**DATASET RECORDS:**
+===+

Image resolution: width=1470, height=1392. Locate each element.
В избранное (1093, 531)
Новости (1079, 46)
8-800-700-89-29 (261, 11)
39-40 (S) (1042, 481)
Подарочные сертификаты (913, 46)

+===+

Retype nothing except the lines from the line holding "Новости (1079, 46)" through the last line of the entries, both included.

**SOLUTION BELOW:**
Новости (1079, 46)
8-800-700-89-29 (261, 11)
39-40 (S) (1042, 481)
Подарочные сертификаты (913, 46)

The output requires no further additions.